Top of RAW DATA
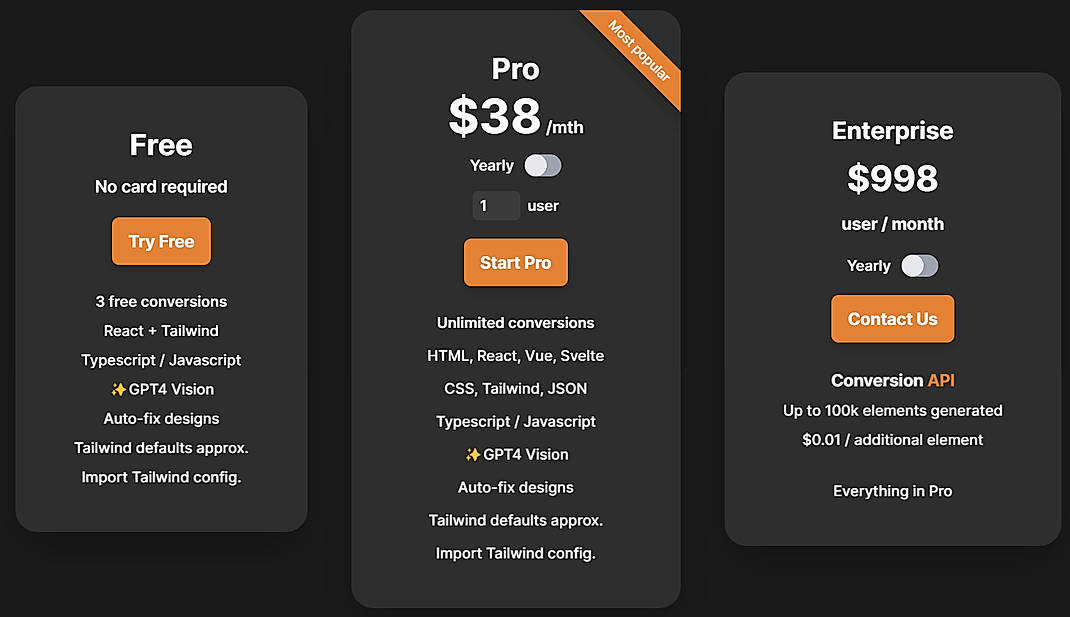Select the Enterprise plan title
The height and width of the screenshot is (617, 1070).
pyautogui.click(x=892, y=130)
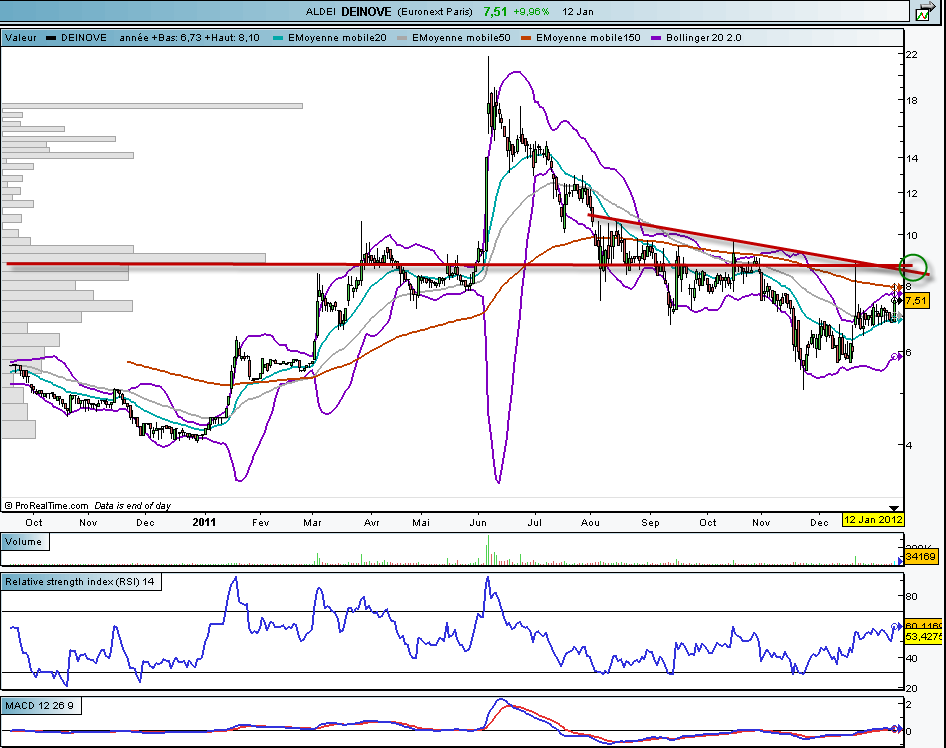Click the yellow 7,51 price label
Screen dimensions: 946x748
point(918,300)
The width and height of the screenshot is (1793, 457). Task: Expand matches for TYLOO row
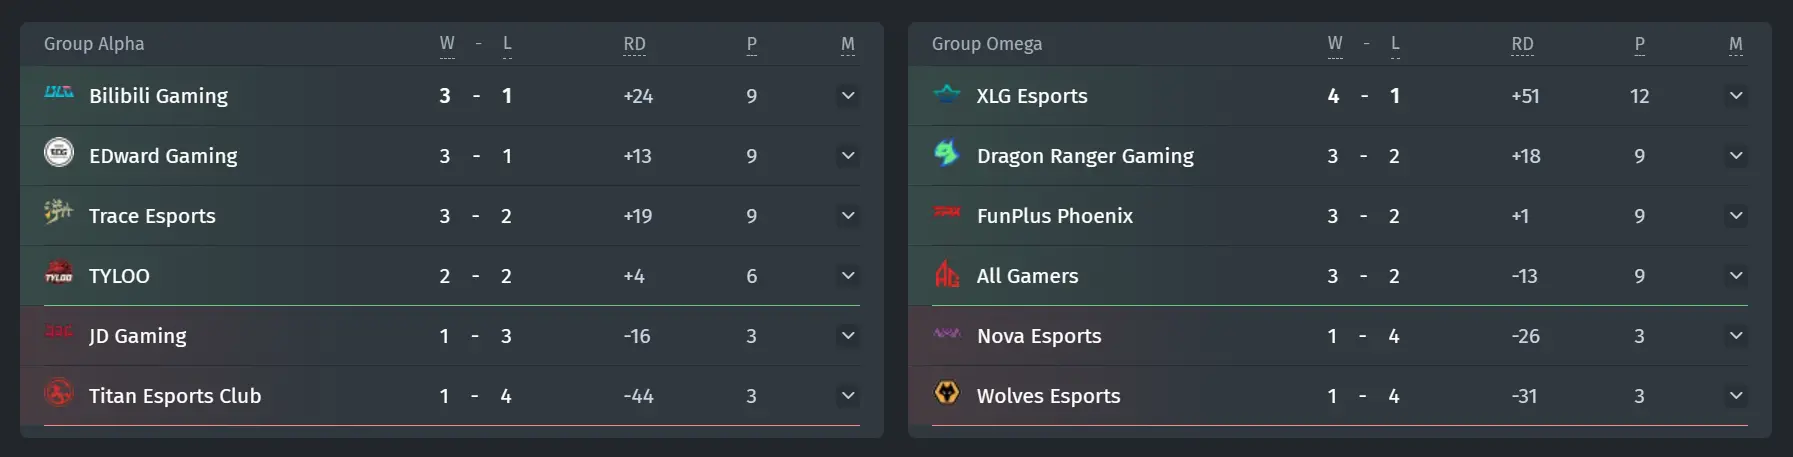coord(848,276)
Bottom of RAW DATA
TRY IT ::
Repeat verbatim the range of lines that opens at the line containing "The width and" and closes at the last line of the entries, excluding all pictures.

RESULT ::
The width and height of the screenshot is (1793, 457). Task: Expand matches for TYLOO row
coord(848,276)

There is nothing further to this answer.